Asthma is a common heterogeneous disease with a complex pathophysiology. Current
therapies based on inhaled
corticosteroids and longacting β2 agonists are effective in controlling
asthma in most, but not all patients, with a few patients falling into the severe
asthma category. Severe
asthma is characterised by poor
asthma control, recurrent exacerbations, and
chronic airflow obstruction despite adequate and, in many cases, high-dose treatments. There is strong evidence supporting the role for
interleukins derived from T-helper-2 (Th2) cells and innate lymphoid cells, such as
interleukins 4, 5, and 13, as underlying the eosinophilic and allergic inflammatory processes in nearly half of these patients. An
anti-IgE antibody,
omalizumab, which binds to circulating
IgE, a product of B cells from the actions of
interleukin 4 and
interleukin 13, is used as treatment for severe allergic
asthma. Studies examining
cytokine blockers such as anti-interleukin-5, anti-interleukin-4Rα, and anti-interleukin-13
monoclonal antibodies in patients with severe
asthma with recurrent exacerbations and high blood eosinophil counts despite use of inhaled
corticosteroids have reported improved outcomes in terms of exacerbations,
asthma control, and forced expiratory volume in 1 s.
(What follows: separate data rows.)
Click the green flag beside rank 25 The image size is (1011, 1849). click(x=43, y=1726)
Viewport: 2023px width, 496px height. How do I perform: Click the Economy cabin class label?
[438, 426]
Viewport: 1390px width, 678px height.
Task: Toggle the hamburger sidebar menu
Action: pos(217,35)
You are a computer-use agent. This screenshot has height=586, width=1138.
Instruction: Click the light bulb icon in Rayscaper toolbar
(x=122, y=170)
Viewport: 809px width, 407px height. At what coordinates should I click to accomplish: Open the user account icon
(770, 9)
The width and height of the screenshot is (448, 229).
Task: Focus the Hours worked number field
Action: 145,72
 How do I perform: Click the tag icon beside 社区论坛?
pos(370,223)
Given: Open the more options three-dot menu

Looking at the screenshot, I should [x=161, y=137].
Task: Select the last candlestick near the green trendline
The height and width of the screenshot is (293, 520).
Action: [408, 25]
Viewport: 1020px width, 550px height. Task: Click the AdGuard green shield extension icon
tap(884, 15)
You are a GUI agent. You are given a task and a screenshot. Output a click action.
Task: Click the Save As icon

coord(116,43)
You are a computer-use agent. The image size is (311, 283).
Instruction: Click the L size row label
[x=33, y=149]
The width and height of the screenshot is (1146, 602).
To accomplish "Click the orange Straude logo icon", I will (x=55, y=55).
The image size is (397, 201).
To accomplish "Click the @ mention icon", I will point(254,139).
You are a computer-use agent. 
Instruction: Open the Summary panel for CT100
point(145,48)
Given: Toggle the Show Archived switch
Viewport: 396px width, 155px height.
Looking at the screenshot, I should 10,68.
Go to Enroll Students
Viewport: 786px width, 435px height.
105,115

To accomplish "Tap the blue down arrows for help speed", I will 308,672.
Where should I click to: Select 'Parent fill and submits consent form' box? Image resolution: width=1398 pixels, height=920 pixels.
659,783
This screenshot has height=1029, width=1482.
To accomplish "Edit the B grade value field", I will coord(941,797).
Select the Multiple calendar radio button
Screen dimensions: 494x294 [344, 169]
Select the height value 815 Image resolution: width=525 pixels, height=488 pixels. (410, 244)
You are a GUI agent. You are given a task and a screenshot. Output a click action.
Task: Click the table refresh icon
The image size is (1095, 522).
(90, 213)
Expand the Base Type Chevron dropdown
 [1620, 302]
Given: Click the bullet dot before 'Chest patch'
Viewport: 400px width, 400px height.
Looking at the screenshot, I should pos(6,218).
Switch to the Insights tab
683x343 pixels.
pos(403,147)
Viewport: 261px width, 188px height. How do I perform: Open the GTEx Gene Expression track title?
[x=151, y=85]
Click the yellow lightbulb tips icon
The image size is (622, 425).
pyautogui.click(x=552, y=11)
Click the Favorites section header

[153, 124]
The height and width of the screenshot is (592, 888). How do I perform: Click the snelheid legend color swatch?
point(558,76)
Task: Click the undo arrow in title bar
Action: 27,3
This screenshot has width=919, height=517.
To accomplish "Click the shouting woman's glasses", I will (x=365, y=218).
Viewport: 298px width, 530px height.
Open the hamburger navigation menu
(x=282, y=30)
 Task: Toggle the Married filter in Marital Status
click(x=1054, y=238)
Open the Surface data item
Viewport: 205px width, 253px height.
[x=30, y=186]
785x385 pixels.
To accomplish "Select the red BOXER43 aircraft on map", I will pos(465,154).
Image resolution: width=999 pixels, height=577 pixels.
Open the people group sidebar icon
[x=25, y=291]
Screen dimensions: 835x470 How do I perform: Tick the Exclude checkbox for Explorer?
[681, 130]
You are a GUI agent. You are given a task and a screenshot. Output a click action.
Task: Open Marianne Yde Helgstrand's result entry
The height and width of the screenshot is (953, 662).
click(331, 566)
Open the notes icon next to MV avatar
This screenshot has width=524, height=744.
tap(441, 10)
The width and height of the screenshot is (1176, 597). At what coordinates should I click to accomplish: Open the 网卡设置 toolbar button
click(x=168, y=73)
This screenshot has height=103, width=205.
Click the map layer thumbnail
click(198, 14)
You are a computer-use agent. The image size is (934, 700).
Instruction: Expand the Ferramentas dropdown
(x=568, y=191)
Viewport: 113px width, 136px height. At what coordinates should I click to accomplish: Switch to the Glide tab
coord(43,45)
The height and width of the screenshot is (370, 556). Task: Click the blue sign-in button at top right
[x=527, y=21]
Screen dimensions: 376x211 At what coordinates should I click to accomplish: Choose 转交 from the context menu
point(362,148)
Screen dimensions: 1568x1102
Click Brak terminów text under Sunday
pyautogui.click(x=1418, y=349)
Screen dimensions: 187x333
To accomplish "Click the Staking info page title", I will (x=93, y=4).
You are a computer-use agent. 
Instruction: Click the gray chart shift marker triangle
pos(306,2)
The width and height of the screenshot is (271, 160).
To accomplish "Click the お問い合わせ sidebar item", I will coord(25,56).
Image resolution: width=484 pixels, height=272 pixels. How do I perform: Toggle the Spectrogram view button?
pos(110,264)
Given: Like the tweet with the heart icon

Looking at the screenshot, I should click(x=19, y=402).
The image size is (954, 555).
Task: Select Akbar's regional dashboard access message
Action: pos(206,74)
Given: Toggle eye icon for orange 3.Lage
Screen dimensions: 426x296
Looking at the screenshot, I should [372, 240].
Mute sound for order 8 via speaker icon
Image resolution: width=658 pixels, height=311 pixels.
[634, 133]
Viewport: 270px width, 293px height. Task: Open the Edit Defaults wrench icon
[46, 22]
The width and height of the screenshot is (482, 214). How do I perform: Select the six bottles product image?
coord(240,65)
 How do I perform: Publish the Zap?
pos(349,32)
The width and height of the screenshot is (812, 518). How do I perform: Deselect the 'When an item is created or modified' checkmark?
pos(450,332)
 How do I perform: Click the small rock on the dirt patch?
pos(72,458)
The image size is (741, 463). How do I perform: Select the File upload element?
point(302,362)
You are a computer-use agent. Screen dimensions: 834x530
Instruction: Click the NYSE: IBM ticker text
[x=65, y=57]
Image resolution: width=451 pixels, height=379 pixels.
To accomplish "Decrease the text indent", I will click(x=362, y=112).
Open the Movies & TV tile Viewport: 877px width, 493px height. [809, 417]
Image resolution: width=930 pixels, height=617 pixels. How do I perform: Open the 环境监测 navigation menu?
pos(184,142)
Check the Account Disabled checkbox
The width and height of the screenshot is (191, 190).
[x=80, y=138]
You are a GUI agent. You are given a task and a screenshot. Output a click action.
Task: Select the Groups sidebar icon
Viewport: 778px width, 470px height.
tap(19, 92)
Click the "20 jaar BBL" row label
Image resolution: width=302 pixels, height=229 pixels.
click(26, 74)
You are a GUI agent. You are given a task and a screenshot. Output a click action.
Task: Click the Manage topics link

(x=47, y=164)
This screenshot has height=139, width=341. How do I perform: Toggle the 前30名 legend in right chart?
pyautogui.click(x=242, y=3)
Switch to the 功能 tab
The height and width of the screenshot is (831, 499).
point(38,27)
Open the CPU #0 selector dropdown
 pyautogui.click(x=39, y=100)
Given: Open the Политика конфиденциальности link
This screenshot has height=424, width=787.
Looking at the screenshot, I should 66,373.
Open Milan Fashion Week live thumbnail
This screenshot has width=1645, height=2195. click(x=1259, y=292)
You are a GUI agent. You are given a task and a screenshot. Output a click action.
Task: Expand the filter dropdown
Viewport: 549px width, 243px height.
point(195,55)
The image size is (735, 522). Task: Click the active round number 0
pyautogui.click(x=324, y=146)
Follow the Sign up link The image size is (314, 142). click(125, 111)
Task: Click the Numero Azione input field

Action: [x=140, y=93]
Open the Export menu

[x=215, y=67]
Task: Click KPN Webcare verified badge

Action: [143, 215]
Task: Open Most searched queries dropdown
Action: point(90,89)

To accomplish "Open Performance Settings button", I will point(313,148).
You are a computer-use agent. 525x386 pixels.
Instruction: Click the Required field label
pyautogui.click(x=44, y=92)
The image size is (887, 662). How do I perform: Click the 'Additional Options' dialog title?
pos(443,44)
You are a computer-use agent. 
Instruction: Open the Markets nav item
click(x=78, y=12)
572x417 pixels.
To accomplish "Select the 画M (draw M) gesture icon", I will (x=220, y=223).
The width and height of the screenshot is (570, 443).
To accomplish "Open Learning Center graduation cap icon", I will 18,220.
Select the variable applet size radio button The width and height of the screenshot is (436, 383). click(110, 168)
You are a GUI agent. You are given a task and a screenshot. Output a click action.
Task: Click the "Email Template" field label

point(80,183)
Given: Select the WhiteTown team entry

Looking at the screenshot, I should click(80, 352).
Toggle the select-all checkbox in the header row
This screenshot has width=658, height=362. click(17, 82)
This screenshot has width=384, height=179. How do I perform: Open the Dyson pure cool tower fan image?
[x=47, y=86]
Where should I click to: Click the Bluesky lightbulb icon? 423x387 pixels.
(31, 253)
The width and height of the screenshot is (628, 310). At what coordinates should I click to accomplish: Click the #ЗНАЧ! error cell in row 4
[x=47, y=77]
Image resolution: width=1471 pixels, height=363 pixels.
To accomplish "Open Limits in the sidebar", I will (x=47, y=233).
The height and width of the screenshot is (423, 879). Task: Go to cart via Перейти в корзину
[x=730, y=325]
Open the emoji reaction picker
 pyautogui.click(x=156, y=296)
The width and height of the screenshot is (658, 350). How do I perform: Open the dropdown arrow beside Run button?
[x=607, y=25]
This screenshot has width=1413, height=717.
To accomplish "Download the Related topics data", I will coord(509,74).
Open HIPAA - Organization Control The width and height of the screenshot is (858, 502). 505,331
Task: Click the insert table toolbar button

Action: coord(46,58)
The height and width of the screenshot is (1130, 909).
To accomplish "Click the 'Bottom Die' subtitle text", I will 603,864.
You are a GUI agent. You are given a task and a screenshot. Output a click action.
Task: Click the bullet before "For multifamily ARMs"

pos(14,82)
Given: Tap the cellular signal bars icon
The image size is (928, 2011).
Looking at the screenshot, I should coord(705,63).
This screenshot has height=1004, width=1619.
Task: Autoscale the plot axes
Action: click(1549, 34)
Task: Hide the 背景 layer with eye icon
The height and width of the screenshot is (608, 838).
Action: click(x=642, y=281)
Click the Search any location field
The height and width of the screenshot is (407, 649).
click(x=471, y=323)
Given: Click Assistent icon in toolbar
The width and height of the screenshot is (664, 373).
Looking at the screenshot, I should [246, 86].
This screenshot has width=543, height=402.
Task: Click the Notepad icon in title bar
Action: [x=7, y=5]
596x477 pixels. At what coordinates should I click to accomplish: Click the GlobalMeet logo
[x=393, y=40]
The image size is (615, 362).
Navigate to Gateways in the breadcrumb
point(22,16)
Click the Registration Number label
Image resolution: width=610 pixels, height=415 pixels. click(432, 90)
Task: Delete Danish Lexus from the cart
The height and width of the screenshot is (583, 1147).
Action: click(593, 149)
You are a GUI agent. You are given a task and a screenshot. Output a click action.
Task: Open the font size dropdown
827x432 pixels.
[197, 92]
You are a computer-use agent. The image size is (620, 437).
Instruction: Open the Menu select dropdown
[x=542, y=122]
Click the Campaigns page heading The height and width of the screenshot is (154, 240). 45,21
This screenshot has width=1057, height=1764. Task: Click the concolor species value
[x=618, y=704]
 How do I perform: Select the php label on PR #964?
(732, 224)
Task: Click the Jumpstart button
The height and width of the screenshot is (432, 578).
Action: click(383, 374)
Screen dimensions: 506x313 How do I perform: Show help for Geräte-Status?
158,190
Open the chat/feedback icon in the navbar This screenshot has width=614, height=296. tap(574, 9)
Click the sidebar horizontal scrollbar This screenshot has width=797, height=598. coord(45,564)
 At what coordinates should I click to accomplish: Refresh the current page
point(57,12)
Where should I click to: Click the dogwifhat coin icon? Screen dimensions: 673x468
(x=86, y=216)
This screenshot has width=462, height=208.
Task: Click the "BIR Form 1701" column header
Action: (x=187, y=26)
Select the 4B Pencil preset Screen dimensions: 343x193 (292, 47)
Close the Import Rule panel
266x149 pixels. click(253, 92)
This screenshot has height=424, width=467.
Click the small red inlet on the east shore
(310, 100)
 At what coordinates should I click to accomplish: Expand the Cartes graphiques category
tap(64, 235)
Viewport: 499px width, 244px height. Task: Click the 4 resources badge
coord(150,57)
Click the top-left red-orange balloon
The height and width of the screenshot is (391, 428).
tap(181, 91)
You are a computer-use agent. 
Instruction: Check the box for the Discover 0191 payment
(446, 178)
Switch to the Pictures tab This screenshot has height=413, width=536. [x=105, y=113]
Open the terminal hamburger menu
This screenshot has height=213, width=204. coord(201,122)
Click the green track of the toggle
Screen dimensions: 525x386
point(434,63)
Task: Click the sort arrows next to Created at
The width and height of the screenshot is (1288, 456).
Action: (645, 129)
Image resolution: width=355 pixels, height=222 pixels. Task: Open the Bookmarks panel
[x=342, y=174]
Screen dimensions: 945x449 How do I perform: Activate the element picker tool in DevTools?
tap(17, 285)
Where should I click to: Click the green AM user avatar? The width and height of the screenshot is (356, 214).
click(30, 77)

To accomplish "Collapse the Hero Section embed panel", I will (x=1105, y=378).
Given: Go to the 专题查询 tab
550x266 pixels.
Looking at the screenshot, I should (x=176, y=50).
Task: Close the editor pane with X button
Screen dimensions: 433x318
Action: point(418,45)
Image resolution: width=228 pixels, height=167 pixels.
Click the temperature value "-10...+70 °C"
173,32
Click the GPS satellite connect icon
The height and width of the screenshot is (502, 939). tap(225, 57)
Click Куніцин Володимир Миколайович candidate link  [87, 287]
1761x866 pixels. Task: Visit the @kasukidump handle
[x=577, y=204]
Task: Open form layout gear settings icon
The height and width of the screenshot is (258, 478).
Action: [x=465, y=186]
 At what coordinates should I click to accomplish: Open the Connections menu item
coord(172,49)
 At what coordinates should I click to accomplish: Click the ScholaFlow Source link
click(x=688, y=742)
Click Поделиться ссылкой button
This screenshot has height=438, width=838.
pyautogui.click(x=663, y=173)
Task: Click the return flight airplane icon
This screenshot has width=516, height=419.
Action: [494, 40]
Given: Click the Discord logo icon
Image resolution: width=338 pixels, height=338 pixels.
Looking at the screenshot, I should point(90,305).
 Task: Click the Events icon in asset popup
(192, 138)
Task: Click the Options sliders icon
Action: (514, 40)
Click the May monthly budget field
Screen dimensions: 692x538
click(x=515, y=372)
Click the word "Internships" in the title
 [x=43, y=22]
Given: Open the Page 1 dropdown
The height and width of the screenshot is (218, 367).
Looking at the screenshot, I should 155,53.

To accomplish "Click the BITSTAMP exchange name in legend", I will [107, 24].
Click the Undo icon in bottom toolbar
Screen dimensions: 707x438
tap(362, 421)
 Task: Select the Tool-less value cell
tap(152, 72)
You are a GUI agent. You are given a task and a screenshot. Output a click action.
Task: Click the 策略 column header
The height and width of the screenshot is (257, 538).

The US Food and Drug Administration's recommendation to use an anti-interleukin-5 antibody for the treatment of severe eosinophilic
asthma suggests that there will be a therapeutic place for these anti-Th2 agents.
Biomarkers should be used to identify the right patients for such targeted approaches. More guidance will be needed as to which patients should receive each of these classes of selective antibody-based treatments. Currently, there is no treatment that targets the
cytokines driving
asthma associated with non-eosinophilic
inflammation and low Th2 expression.